LANSING – The Michigan Petroleum Association/Michigan Association of Convenience Stores is calling on the Legislature not to pass a series of bills backed by road building and various business groups that they say would mean Michigan drivers would pay the highest fuel taxes in the country.

Should HB 4575 , HB 4577 , HB 6749 , HB 6750 and HB 6752 become law, motorists could pay an additional $1.5 billion for gasoline and diesel fuel, Mark Griffin, president of the association, said in a memo sent to all members of the Legislature.

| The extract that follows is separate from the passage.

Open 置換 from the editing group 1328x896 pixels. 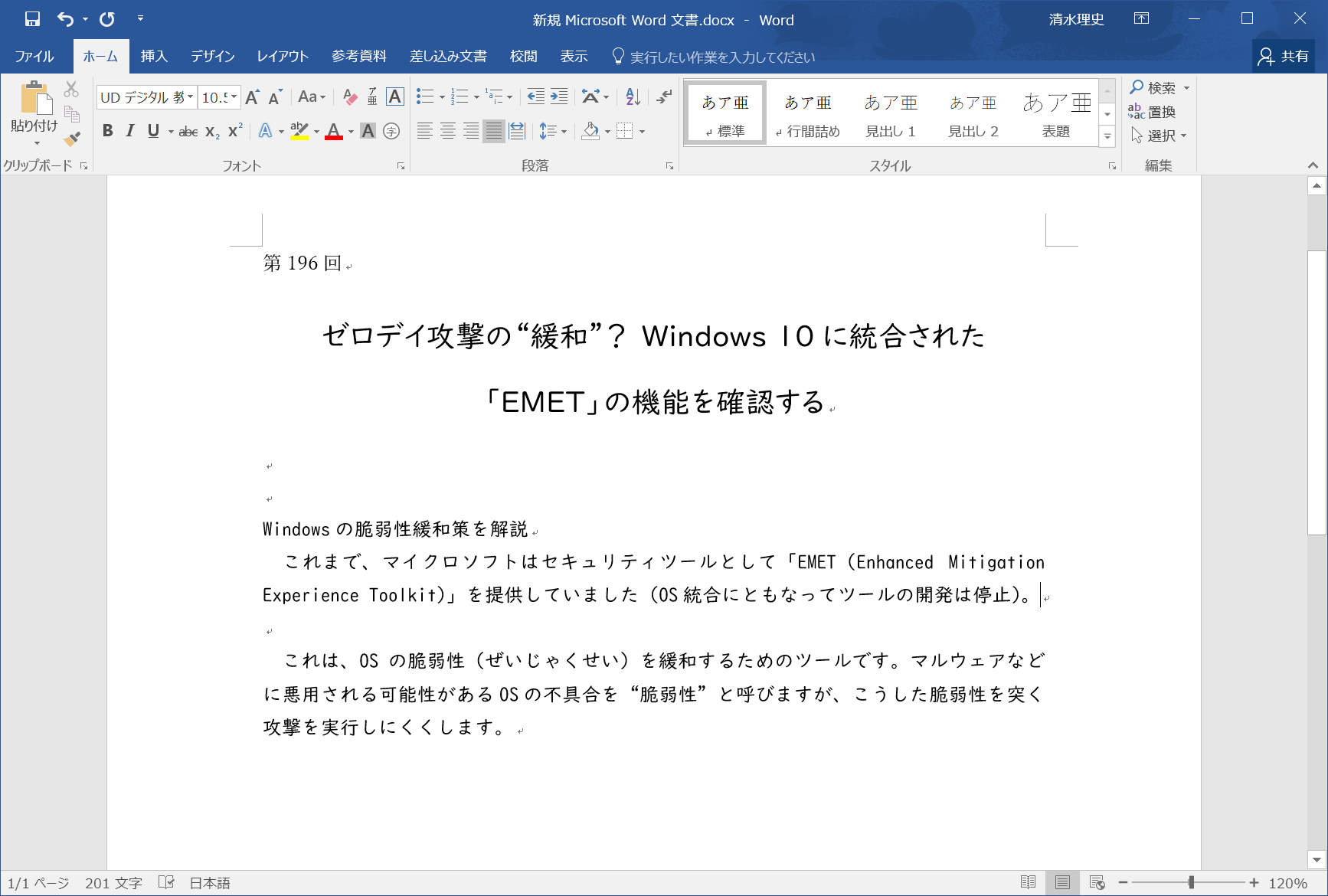[x=1157, y=112]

In addition, Griffin said the idea of basing fuel taxes on the wholesale cost of gasoline and diesel fuel, instead the retail price as currently done, will create a system “so complex and cumbersome, no one who will have to implement it or use can explain it without charts, graphs, pictures and maybe divine intervention.”

The bills passed the House last week as shell measures in hopes that some agreement could be reached on making changes to the transportation funding system in hopes of adding more money for road repairs, public transit and other systems.

The House acted after a special committee that included legislators and the public issued recommendations last month that the state needed more funding for transportation purposes.

But in the memo Griffin said there are other options to road funding than fuel taxes.

“We agree that solutions to solving Michigan’s road funding problems are needed. However we object to making gasoline and diesel fuel more expensive and more complex to collect,” he said.

Among the other options he suggested was eliminating gasoline and diesel taxes altogether and increasing the state sales tax with the increase dedicated to roads.

Simply increasing fuel taxes by whatever means will hurt gas station owners and fuel wholesalers, Griffin said. “We hope you realize Michigan’s economy is in much worse shape than its roads,” he wrote.